Directive: Reproduce the diary entry below verbatim, between "Friday. I wonder" and "his padded cell.", inclusive.

Supplied text:
*****
Friday. I wonder what my academic publishers would say if I were to quote in my textbook Ronsard’s “la vermeillette fente” or Remy Belleau’s “un petit mont feutré de mousse délicate, tracé sur le milieu d’un fillet escarlatte” and so forth. I shall probably have another breakdown if I stay any longer in this house, under the strain of this intolerable temptation, by the side of my darling - my darling - my life and my bride. Has she already been initiated by mother nature to the Mystery of the Menarche? Bloated feelings. The Curse of the Irish. Falling from the roof. Grandma is visiting. “Mr. Uterus [I quote from a girls’ magazine] starts to build a thick soft wall on the chance a possible baby may have to be bedded down there.” The tiny madman in his padded cell.
*****
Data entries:
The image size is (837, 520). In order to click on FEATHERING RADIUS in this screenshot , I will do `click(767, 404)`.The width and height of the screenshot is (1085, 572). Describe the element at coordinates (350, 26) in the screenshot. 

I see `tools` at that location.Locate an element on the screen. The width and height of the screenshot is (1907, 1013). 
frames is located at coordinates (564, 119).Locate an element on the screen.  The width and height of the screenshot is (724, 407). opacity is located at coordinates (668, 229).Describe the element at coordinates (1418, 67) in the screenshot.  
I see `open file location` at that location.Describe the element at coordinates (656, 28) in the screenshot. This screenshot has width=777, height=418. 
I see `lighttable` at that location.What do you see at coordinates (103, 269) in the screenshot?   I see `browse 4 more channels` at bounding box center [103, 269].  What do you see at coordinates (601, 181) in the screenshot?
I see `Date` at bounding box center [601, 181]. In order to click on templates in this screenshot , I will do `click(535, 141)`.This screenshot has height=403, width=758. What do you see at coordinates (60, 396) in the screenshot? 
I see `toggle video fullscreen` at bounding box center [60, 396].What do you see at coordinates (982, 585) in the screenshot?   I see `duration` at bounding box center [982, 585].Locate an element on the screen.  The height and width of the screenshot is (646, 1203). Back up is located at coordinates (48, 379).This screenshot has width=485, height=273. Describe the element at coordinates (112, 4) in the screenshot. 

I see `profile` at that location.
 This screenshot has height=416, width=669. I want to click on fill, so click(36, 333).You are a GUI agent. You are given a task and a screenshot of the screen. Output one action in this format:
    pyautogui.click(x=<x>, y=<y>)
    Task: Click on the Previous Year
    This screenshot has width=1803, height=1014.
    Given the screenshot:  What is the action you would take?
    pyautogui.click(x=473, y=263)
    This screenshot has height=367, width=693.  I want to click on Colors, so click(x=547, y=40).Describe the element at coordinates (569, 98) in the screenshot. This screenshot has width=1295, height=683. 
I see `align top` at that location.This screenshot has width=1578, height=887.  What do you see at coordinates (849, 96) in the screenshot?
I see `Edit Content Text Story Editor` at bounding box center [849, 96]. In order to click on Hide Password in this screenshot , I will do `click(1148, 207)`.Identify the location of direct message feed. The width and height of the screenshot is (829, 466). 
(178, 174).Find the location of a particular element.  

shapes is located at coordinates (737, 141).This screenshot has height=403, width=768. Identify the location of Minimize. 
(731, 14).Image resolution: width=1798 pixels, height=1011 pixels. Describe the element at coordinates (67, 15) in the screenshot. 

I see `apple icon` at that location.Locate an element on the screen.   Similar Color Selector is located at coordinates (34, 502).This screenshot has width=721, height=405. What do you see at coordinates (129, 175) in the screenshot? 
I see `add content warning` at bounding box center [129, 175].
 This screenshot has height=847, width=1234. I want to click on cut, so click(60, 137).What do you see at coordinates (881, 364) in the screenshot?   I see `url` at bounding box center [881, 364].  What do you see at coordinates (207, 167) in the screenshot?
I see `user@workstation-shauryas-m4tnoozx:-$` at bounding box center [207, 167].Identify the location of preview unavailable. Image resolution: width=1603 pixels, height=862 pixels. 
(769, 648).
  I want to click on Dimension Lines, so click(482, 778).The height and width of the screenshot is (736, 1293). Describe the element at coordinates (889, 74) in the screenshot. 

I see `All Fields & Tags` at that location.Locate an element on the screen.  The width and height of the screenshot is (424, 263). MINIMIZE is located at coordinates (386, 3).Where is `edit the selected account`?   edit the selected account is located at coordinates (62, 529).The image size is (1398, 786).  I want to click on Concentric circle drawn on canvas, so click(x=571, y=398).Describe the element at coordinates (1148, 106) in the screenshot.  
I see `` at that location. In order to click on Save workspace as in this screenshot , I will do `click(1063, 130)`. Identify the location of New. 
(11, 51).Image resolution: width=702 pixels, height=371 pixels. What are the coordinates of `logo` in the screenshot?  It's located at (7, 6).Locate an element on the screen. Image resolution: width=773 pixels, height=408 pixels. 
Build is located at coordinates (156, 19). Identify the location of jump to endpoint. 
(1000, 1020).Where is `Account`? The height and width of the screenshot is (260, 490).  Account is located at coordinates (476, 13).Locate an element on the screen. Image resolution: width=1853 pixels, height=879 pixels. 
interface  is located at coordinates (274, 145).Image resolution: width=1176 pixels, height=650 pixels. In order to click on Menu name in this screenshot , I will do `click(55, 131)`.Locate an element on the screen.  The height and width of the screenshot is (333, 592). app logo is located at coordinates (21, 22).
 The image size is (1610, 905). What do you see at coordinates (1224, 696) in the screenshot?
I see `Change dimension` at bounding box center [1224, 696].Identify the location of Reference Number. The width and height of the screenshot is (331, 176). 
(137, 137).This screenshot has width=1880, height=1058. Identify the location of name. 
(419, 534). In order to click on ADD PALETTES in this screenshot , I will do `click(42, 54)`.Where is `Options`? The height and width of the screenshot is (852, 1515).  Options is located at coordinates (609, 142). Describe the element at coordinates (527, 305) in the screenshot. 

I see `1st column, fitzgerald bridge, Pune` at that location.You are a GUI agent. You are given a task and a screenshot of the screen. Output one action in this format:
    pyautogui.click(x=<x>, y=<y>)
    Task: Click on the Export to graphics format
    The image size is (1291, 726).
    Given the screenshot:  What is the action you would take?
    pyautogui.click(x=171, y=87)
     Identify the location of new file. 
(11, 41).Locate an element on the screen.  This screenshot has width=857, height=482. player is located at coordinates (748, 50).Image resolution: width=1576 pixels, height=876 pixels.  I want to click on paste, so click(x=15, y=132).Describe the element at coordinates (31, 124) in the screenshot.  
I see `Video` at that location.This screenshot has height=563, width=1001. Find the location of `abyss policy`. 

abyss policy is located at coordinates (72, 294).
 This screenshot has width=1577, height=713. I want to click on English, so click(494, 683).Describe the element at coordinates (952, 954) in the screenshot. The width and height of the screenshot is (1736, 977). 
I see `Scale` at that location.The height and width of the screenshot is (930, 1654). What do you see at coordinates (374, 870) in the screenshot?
*****
Result:
Friday. I wonder what my academic publishers would say if I were to quote in my textbook Ronsard’s “la vermeillette fente” or Remy Belleau’s “un petit mont feutré de mousse délicate, tracé sur le milieu d’un fillet escarlatte” and so forth. I shall probably have another breakdown if I stay any longer in this house, under the strain of this intolerable temptation, by the side of my darling - my darling - my life and my bride. Has she already been initiated by mother nature to the Mystery of the Menarche? Bloated feelings. The Curse of the Irish. Falling from the roof. Grandma is visiting. “Mr. Uterus [I quote from a girls’ magazine] starts to build a thick soft wall on the chance a possible baby may have to be bedded down there.” The tiny madman in his padded cell.